В мыслях я прошлась по всему своему плейлисту, а лорд Бромптон в это время красноречивыми эпитетами расхваливал меня перед толпой.

Мистер Мершан, любитель женских прелестей, стал рядом с нами.

— Возможно, даме понадобится аккомпанемент у спинета? — спросил он.

— Нет, даме понадобится… нечто совсем другое, — сказал Гидеон и опустился на стульчик у фортепиано.

— Пожалуйста, Гвен…

— Пен, если уж на то пошло, — сказала я. — Я знаю, что мне спеть. Don’t cry for me, Argentina. Я знаю слова, да и мелодия в этой песне подойдёт к любому времени, как тебе кажется?
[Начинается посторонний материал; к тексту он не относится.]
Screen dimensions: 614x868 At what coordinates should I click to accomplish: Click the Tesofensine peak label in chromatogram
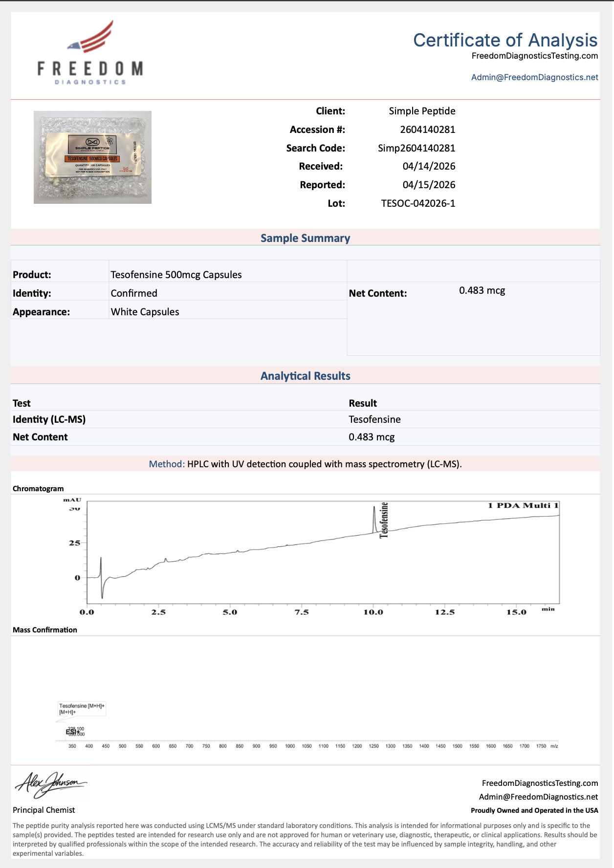[384, 520]
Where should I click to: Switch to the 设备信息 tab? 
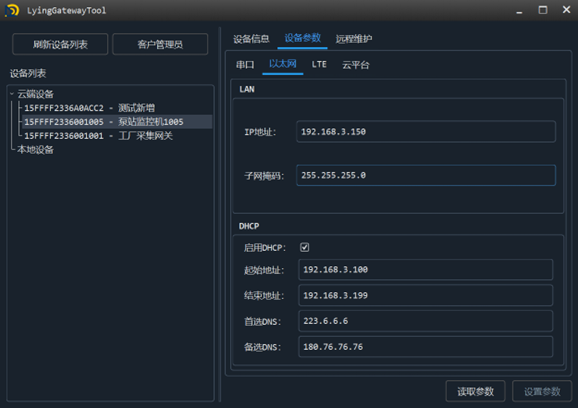[x=251, y=39]
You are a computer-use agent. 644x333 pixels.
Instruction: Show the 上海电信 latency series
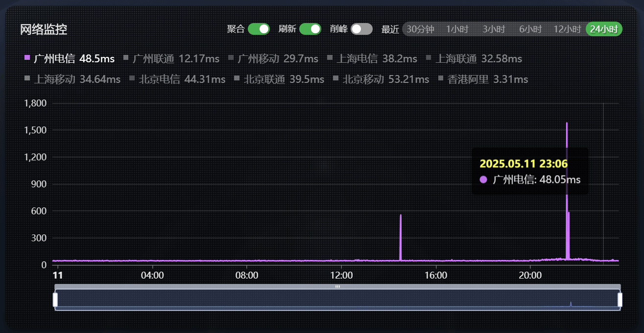pos(376,59)
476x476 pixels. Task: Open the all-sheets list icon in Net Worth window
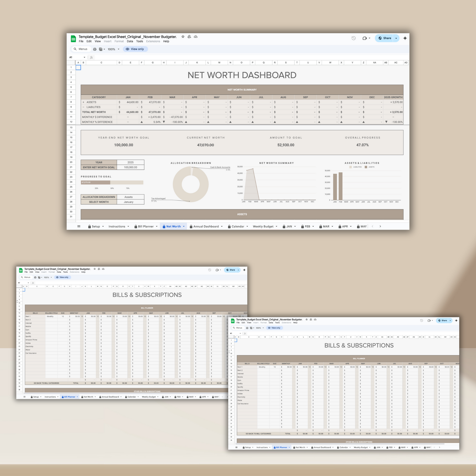pos(79,226)

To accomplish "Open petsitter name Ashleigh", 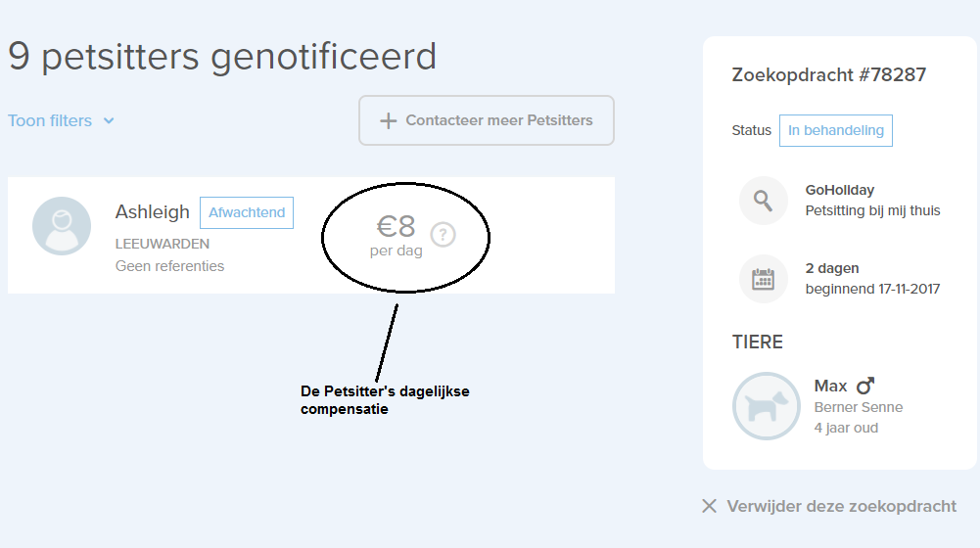I will 153,212.
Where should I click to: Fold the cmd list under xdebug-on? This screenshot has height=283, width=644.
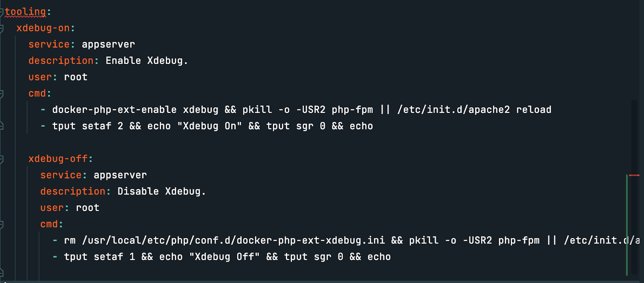(x=2, y=94)
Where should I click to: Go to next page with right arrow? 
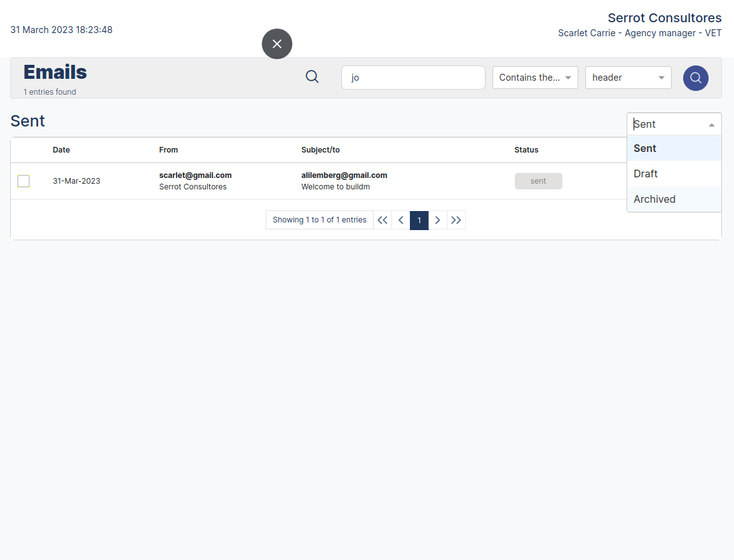click(x=437, y=220)
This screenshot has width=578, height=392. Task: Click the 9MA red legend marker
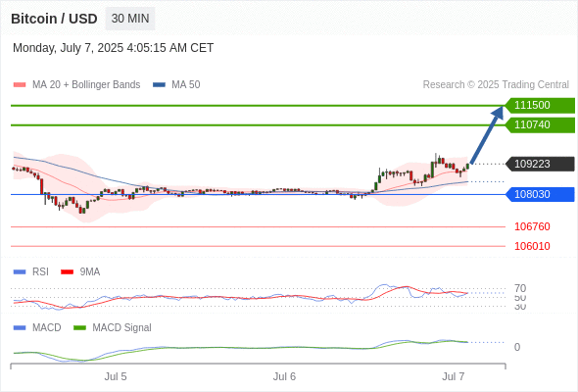tap(67, 272)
Но, может, они не в курсе, кто такие аргентинцы…

— Ты же не собираешься сейчас опозориться перед всеми этими людьми?

Какая милая попытка вселить в меня страх. Вот только сейчас это абсолютно напрасный труд.

— Послушай меня, — доверительно прошептала я. — Людей я не боюсь. Во-первых, они умерли лет двести назад, а во-вторых, они все в отличном настроении, и к тому же, нетрезвые. Все, кроме тебя, конечно.

Застонав, Гидеон спрятал лицо в ладони, а его локоть при этом взял сразу несколько нот на спинете.

— Возможно, вы знаете «Memory»? Из мюзикла «Cats»? — спросила я мистера Мершана.

— О нет, мне жаль, — сказал мистер Мершан.

— Ну что ж, тогда я спою без аккомпанемента, — уверенно сказала я и повернулась к публике. — Песня называется «Memory», в ней говорится о том… как одна кошка влюбилась. Но, в сущности, то же самое происходит и с людьми. То же самое во всех отношениях.